Not one mention of the EM algorithm, which is, as far as I can understand, is being described here (https://en.m.wikipedia.org/wiki/Expectation%E2%80%93maximiza...). It has so many applications, among which is estimating number of clusters for a Gaussian mixture model.
EM can be used to impute data, but that would be single imputation. Multiple imputation as described here would not use EM since the goal is to get samples from a distribution of possible values for the missing data.
EM imputation (or single imputation in general) fails to account for the uncertainty in imputed data. You end up with artificially inflated confidence in your results (p-values too small, confidence/credible intervals too narrow, etc.).
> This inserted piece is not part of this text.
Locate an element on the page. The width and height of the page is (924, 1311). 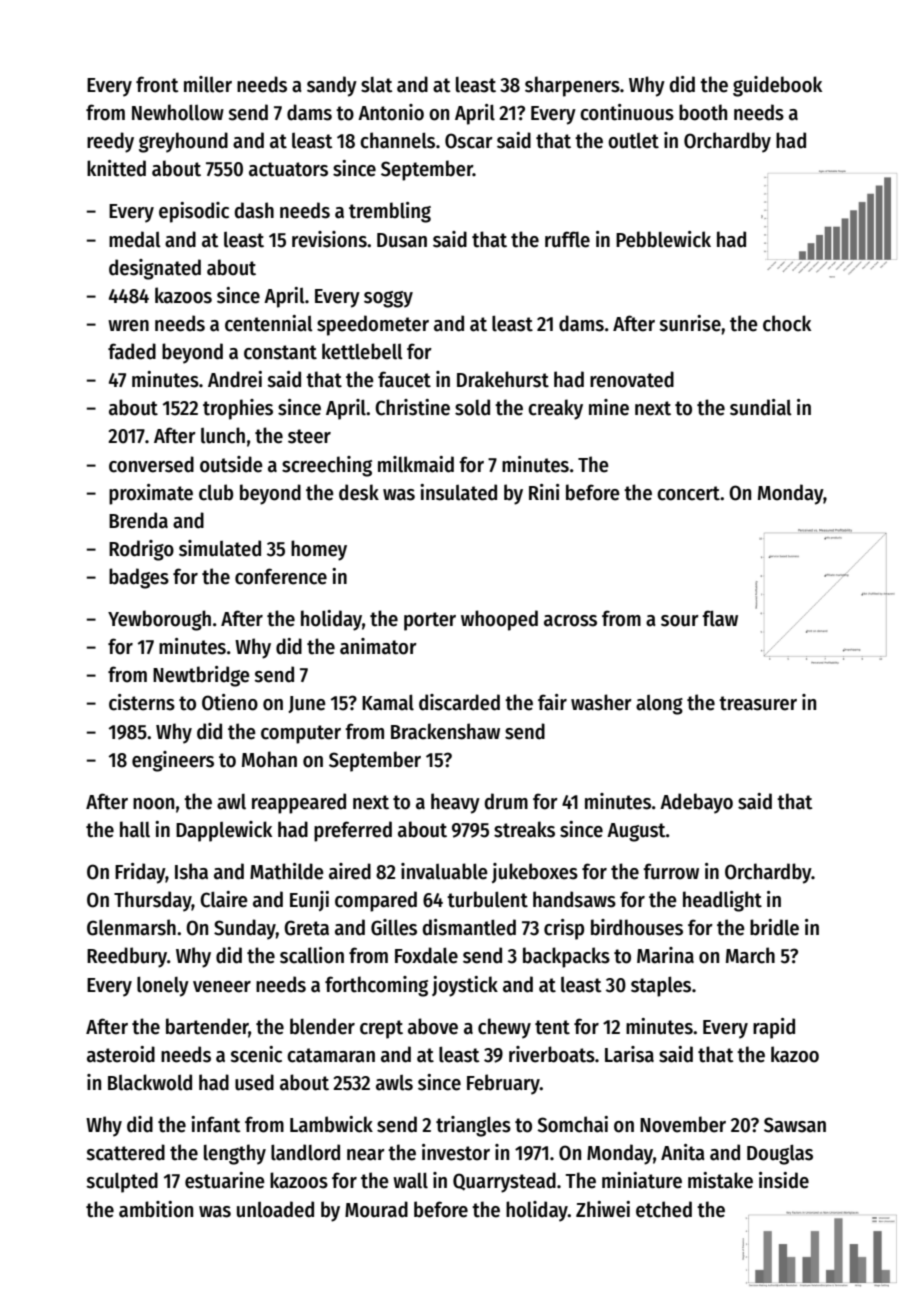
treasurer is located at coordinates (758, 703).
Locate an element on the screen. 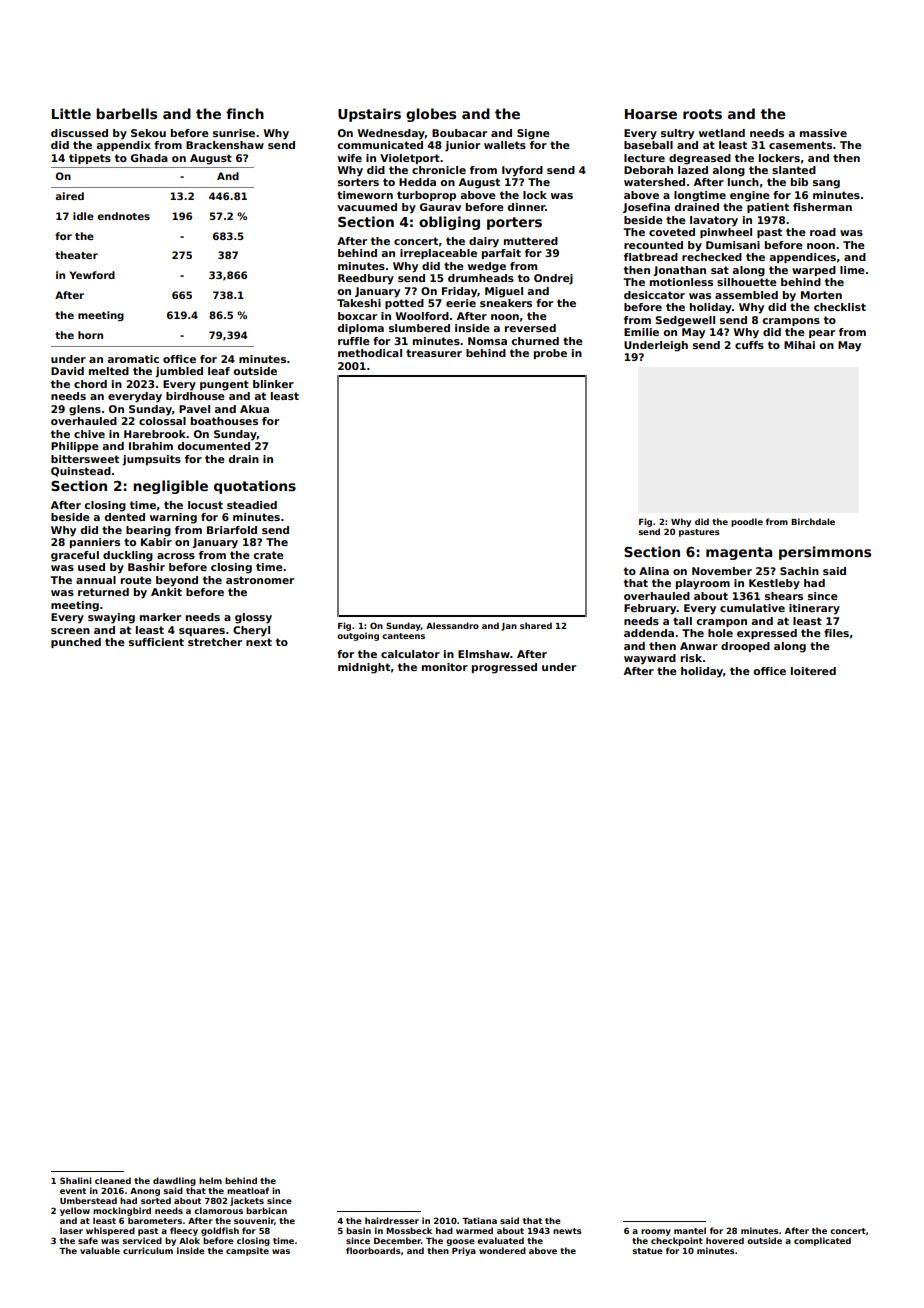 This screenshot has height=1308, width=924. roots is located at coordinates (702, 114).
> It has so many applications, among which is estimating number of clusters for a Gaussian mixture model
Any sources for that? As far as I remember, EM is used to calculate actual cluster parameters (means, covariances etc), but I'm not aware of any usage to estimate what number of clusters works best.
Source: I've implemented EM for GMMs for a college assignment once, but I'm a bit hazy on the details.
I've been out of the loop for stats for a while, but is there a viable approach for estimating ex ante the number of clusters when creating a GMM? I can think if constructing ex post metrics, i.e using a grid and goodness of fit measurements, but these feel more like brute forcing it
There are Bayesian nonparametric methods that do this by putting a dirichlet process prior on the parameters of the mixture components. Both the prior specification and the computation (MCMC) are tricky, though.